Copy everything from the first line down to the line containing "pos(96,189)", shifting each coordinate value in the answers up by 27 and keeping all other text unchanged.

** start **

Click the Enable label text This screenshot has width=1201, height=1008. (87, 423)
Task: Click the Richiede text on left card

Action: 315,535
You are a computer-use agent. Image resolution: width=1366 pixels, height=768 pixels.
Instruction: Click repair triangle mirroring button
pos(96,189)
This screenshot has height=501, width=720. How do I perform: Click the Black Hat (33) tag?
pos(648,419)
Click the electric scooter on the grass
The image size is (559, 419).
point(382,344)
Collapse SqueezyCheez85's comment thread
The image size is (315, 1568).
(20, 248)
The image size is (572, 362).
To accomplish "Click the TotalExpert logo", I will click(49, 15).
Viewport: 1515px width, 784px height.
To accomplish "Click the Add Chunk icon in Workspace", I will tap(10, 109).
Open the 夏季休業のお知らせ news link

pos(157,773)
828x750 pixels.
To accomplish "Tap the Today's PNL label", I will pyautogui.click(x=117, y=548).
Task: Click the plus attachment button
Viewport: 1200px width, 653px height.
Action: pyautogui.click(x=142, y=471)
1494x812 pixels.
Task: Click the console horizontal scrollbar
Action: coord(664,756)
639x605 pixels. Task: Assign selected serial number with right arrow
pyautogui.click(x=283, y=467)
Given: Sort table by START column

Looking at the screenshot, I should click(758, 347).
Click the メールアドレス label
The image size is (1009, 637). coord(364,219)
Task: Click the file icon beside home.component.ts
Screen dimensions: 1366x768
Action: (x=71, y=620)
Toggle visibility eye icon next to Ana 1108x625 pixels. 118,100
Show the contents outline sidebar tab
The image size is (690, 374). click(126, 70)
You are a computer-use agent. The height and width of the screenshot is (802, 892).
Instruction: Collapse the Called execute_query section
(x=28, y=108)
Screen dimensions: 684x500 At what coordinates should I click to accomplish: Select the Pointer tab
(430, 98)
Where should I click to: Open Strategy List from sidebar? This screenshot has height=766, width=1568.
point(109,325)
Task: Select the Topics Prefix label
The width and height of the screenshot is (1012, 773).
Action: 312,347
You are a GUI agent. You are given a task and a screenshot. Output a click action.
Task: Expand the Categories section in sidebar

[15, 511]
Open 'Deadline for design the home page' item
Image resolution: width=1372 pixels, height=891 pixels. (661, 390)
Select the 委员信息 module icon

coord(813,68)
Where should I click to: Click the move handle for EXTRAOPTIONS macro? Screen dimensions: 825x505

** end **

=== EXPECTED OUTPUT ===
Click the Enable label text This screenshot has width=1201, height=1008. (114, 450)
Task: Click the Richiede text on left card

Action: 342,562
You are a computer-use agent. Image resolution: width=1366 pixels, height=768 pixels.
Instruction: Click repair triangle mirroring button
pos(123,216)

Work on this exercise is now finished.